*** Opening of Provided passage ***

Then a few months ago I was at a show and saw Vallejo's Metal Colour acrylic range being demonstrated. They looked good, so I bought a couple and tried them out. Again, a bit of care is needed, but the result seemed good and they were far less smelly and cleaning my airbrush seemed a lot easier afterwards. I've since bought several more from the range but thought I'd do a test to see how they and the Alclad 2 paints compared.


This is, I must emphasise, a rough and ready test. I sprayed four different primers on some gloss while board I had spare, and then sprayed a range of Vallejo Metal Color and Alclad 2 across them. The finish isn't always good - I wasn't taking my time, and I was more interested in getting good coverage than avoiding any blemishes or runs. However, the results were quite illuminating.


Primers, from top to bottom:


1) Tamiya fine white primer, from spray-can.

2) Mr Surfacer 1000, from spray-can.

(none - plain white paint)

3) Vallejo gloss black polyurethane primer

4) Alclad 2 gloss black base coat





(Ignore the splotches to the left, that was a quick test with some AK True Metal paste)


From left to right:


1) Alclad 2 Exhaust Manifold

2) Aclad 2 Magnesium

3) Alclad 2 Stainless Stee

4) Vallejo MC Exhaust Manifold

5) Vallejo MC Gunmetal

6) Vallejo MC Magnesium

7) Vallejo MC Burnt Iron

8) Vallejo MC Steel

9) Vallejo MC Silver

10) Vallejo MC Dark Aluminium

11) Vallejo MC Semi Matte Aluminium


Generally (and not surprisingly) lighter and shinier shades benefit more from a dark background. Most to some extent are affected by the nature of the primer; the least affected were the darker or duller shades such as Magnesium or Exhaust Manifold. Vallejo Silver worked noticeably better on a lighter primer.

*** Close of Provided passage ***

Questions on the material.
- 1) Translate into Spanish this sentence from the paint comparison text: "Vallejo Silver worked noticeably better on a lighter primer."
- 2) List every numbered primer named in the paint comparison text.

*** Opening of Data below ***

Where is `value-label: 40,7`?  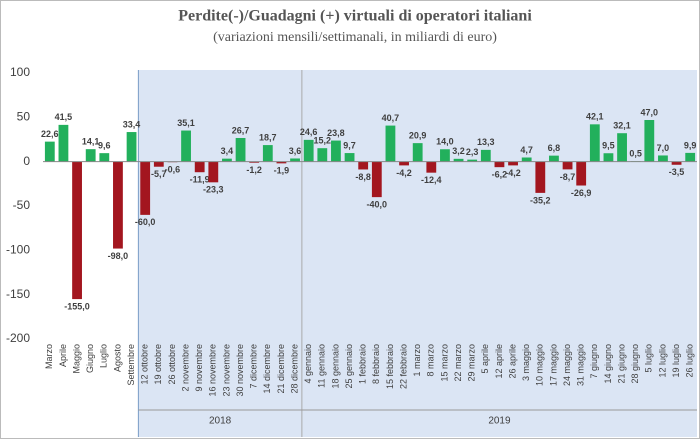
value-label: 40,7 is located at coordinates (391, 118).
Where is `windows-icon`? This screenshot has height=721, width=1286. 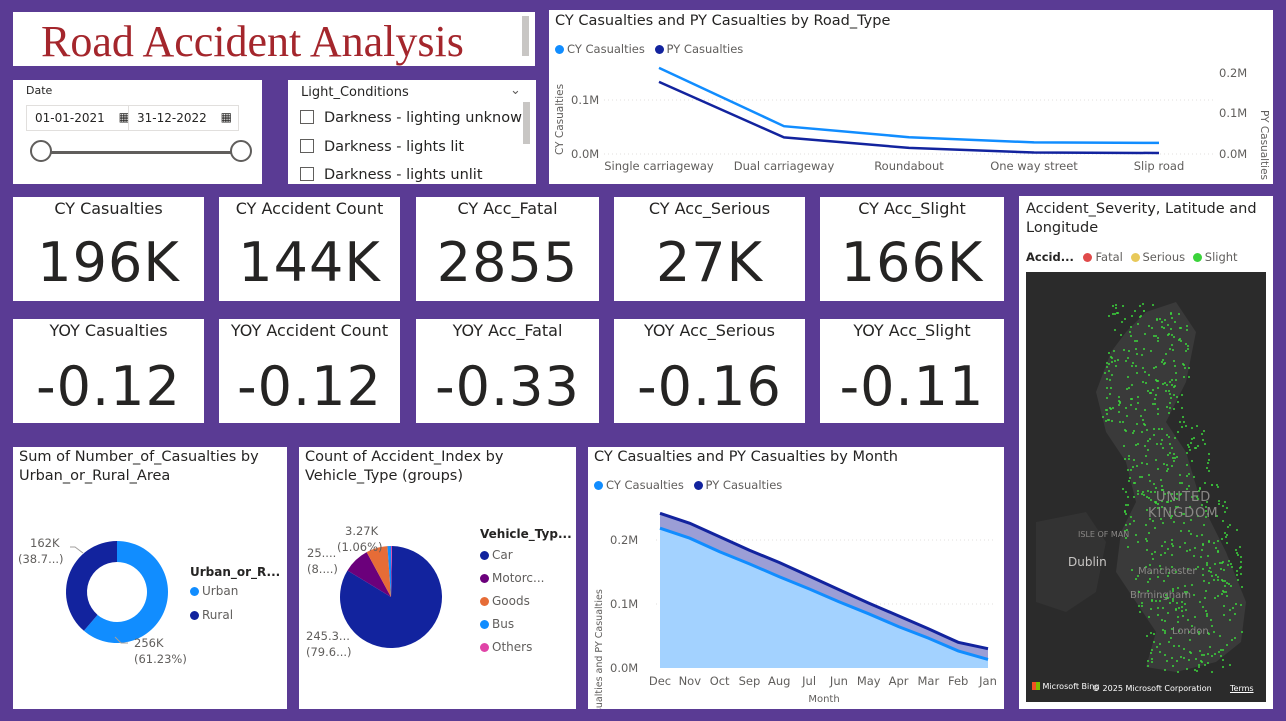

*** Close of Data below ***

Activity answers.
- 1) El Vallejo Silver funcionó notablemente mejor sobre una imprimación más clara.

- 2)
1) Tamiya fine white primer, from spray-can
2) Mr Surfacer 1000, from spray-can
3) Vallejo gloss black polyurethane primer
4) Alclad 2 gloss black base coat